- **PROMPT**
Here you must reproduce each line of the data exactly.

- **RECORD SET**
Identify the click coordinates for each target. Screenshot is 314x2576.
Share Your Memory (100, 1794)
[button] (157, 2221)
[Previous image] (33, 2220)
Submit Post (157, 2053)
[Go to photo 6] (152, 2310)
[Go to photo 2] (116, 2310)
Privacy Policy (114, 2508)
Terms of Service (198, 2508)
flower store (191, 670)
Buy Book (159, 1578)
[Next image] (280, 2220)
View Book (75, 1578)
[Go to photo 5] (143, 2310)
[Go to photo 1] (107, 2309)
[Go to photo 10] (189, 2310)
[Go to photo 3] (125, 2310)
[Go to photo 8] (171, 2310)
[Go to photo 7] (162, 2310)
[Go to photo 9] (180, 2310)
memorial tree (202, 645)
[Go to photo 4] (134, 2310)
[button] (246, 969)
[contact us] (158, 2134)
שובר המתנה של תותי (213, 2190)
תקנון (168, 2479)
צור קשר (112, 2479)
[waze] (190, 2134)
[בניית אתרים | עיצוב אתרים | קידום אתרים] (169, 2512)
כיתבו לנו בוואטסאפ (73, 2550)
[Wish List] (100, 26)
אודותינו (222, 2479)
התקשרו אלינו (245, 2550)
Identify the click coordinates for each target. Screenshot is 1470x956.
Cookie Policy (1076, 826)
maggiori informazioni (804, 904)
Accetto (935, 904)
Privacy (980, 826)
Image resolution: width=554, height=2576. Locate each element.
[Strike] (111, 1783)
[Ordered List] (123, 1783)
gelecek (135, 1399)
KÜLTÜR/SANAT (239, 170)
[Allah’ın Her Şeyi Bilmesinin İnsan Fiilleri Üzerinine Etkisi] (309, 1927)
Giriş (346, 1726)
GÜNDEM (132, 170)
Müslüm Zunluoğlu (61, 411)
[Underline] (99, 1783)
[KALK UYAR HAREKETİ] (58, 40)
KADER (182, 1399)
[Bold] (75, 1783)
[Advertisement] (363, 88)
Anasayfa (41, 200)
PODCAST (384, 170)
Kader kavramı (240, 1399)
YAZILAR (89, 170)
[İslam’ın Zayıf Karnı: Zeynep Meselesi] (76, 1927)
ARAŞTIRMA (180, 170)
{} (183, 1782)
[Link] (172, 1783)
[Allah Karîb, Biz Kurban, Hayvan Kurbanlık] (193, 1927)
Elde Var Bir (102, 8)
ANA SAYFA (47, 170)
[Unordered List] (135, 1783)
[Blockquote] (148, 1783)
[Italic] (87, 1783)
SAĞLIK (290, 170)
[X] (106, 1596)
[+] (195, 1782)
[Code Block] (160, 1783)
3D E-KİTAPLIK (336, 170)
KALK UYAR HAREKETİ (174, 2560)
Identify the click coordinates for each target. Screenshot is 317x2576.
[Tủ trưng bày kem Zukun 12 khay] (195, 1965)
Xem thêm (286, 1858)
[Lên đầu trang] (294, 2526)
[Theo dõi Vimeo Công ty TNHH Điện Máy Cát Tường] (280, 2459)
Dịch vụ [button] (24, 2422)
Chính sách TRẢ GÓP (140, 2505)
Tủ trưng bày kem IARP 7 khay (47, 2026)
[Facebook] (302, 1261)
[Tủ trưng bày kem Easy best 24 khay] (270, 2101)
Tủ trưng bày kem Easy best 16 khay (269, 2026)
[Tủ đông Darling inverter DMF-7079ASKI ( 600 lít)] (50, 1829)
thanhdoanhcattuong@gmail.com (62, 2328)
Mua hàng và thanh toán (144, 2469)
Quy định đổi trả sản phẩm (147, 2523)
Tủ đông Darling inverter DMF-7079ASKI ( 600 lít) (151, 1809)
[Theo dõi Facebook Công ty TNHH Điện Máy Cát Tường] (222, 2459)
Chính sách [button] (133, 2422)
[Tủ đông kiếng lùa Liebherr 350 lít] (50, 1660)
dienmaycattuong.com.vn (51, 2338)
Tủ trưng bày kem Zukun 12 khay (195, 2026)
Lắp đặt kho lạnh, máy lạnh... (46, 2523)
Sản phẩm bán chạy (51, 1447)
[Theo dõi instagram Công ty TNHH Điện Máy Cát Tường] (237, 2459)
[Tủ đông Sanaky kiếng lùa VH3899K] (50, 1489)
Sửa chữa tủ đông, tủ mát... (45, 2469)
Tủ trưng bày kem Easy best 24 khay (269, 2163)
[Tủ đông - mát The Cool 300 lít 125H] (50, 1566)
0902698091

- **ANSWER SPACE**
Identify the click coordinates for each target. Screenshot is 314x2576.
Share Your Memory (100, 1794)
[button] (157, 2221)
[Previous image] (33, 2220)
Submit Post (157, 2053)
[Go to photo 6] (152, 2310)
[Go to photo 2] (116, 2310)
Privacy Policy (114, 2508)
Terms of Service (198, 2508)
flower store (191, 670)
Buy Book (159, 1578)
[Next image] (280, 2220)
View Book (75, 1578)
[Go to photo 5] (143, 2310)
[Go to photo 1] (107, 2309)
[Go to photo 10] (189, 2310)
[Go to photo 3] (125, 2310)
[Go to photo 8] (171, 2310)
[Go to photo 7] (162, 2310)
[Go to photo 9] (180, 2310)
memorial tree (202, 645)
[Go to photo 4] (134, 2310)
[button] (246, 969)
[contact us] (158, 2134)
שובר המתנה של תותי (213, 2190)
תקנון (168, 2479)
צור קשר (112, 2479)
[waze] (190, 2134)
[בניית אתרים | עיצוב אתרים | קידום אתרים] (169, 2512)
כיתבו לנו בוואטסאפ (73, 2550)
[Wish List] (100, 26)
אודותינו (222, 2479)
התקשרו אלינו (245, 2550)
Identify the click coordinates for each target. Screenshot is 1470x956.
Cookie Policy (1076, 826)
maggiori informazioni (804, 904)
Accetto (935, 904)
Privacy (980, 826)
Image resolution: width=554, height=2576. Locate each element.
[Strike] (111, 1783)
[Ordered List] (123, 1783)
gelecek (135, 1399)
KÜLTÜR/SANAT (239, 170)
[Allah’ın Her Şeyi Bilmesinin İnsan Fiilleri Üzerinine Etkisi] (309, 1927)
Giriş (346, 1726)
GÜNDEM (132, 170)
Müslüm Zunluoğlu (61, 411)
[Underline] (99, 1783)
[KALK UYAR HAREKETİ] (58, 40)
KADER (182, 1399)
[Bold] (75, 1783)
[Advertisement] (363, 88)
Anasayfa (41, 200)
PODCAST (384, 170)
Kader kavramı (240, 1399)
YAZILAR (89, 170)
[İslam’ın Zayıf Karnı: Zeynep Meselesi] (76, 1927)
ARAŞTIRMA (180, 170)
{} (183, 1782)
[Link] (172, 1783)
[Allah Karîb, Biz Kurban, Hayvan Kurbanlık] (193, 1927)
Elde Var Bir (102, 8)
ANA SAYFA (47, 170)
[Unordered List] (135, 1783)
[Blockquote] (148, 1783)
[Italic] (87, 1783)
SAĞLIK (290, 170)
[X] (106, 1596)
[+] (195, 1782)
[Code Block] (160, 1783)
3D E-KİTAPLIK (336, 170)
KALK UYAR HAREKETİ (174, 2560)
Identify the click coordinates for each target. Screenshot is 317x2576.
[Tủ trưng bày kem Zukun 12 khay] (195, 1965)
Xem thêm (286, 1858)
[Lên đầu trang] (294, 2526)
[Theo dõi Vimeo Công ty TNHH Điện Máy Cát Tường] (280, 2459)
Dịch vụ [button] (24, 2422)
Chính sách TRẢ GÓP (140, 2505)
Tủ trưng bày kem IARP 7 khay (47, 2026)
[Facebook] (302, 1261)
[Tủ trưng bày kem Easy best 24 khay] (270, 2101)
Tủ trưng bày kem Easy best 16 khay (269, 2026)
[Tủ đông Darling inverter DMF-7079ASKI ( 600 lít)] (50, 1829)
thanhdoanhcattuong@gmail.com (62, 2328)
Mua hàng và thanh toán (144, 2469)
Quy định đổi trả sản phẩm (147, 2523)
Tủ đông Darling inverter DMF-7079ASKI ( 600 lít) (151, 1809)
[Theo dõi Facebook Công ty TNHH Điện Máy Cát Tường] (222, 2459)
Chính sách [button] (133, 2422)
[Tủ đông kiếng lùa Liebherr 350 lít] (50, 1660)
dienmaycattuong.com.vn (51, 2338)
Tủ trưng bày kem Zukun 12 khay (195, 2026)
Lắp đặt kho lạnh, máy lạnh... (46, 2523)
Sản phẩm bán chạy (51, 1447)
[Theo dõi instagram Công ty TNHH Điện Máy Cát Tường] (237, 2459)
[Tủ đông Sanaky kiếng lùa VH3899K] (50, 1489)
Sửa chữa tủ đông, tủ mát... (45, 2469)
Tủ trưng bày kem Easy best 24 khay (269, 2163)
[Tủ đông - mát The Cool 300 lít 125H] (50, 1566)
0902698091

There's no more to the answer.